[Saved data entries]
☆ ☆ ☆

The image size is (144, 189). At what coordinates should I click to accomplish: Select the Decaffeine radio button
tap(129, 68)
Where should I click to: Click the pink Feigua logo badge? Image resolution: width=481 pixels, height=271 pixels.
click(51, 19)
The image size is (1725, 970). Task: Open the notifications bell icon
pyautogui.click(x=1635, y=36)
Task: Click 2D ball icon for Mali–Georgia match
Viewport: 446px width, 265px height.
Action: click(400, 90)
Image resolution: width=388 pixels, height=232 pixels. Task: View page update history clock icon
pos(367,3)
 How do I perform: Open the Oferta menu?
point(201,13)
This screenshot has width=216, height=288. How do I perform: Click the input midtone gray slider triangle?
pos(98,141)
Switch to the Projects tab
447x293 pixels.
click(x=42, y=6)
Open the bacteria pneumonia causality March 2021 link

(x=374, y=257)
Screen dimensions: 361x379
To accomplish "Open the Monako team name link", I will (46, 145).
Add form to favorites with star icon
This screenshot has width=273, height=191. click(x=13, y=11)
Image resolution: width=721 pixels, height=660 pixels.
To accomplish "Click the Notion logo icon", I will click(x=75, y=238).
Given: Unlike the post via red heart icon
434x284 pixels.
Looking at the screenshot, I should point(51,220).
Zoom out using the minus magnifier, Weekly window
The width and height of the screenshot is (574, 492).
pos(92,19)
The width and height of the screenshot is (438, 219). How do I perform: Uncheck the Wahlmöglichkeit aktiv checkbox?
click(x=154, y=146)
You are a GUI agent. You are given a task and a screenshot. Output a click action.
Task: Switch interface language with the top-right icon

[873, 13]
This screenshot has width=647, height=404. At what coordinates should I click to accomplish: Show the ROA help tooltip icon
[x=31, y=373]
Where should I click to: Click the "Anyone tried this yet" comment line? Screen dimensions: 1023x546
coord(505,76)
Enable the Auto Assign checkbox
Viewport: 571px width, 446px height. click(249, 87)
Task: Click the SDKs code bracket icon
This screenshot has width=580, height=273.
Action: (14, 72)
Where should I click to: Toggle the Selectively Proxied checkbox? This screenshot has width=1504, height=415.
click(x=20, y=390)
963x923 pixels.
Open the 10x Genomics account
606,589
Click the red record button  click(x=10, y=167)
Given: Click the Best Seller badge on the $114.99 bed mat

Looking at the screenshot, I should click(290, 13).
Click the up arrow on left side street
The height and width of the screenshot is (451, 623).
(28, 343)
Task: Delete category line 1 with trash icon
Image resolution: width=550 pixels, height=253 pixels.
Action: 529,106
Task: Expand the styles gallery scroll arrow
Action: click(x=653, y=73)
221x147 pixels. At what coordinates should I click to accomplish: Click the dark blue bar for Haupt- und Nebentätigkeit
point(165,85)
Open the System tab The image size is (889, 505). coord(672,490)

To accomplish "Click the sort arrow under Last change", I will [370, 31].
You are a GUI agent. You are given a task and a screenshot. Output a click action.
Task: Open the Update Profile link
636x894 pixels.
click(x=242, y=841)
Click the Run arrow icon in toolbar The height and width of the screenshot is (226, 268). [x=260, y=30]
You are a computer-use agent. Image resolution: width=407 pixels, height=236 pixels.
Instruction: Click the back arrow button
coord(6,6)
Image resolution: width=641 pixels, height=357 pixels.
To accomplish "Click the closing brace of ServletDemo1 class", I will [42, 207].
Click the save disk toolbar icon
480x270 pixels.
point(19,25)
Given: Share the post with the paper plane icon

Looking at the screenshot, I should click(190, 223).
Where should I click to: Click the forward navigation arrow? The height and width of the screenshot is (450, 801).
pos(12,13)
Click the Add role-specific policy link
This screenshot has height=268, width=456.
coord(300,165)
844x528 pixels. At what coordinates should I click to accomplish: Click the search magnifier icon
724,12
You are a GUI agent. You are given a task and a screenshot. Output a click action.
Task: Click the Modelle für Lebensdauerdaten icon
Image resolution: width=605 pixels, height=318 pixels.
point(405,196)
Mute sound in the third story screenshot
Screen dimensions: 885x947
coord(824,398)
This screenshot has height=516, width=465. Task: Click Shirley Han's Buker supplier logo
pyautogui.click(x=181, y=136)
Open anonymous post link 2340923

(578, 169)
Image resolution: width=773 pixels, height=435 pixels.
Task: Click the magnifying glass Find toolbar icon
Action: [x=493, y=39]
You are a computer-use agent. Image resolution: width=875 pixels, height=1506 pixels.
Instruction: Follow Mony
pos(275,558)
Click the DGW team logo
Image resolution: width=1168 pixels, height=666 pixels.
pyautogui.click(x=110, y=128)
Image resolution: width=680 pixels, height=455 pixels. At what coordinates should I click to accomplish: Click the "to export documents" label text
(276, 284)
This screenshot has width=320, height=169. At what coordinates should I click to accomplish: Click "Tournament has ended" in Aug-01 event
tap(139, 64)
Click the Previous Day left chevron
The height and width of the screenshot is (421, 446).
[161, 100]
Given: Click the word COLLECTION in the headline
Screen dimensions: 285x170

☆ ☆ ☆

* WHAT IS NEEDED *
Only the lines from the one with "This screenshot has width=320, height=169." through the end of the data should be printed, each exactly as it appears.

* SOLVED PROBLEM *
This screenshot has width=320, height=169. At what coordinates should I click to accomplish: Click "Tournament has ended" in Aug-01 event
tap(139, 64)
Click the Previous Day left chevron
The height and width of the screenshot is (421, 446).
[161, 100]
Given: Click the word COLLECTION in the headline
Screen dimensions: 285x170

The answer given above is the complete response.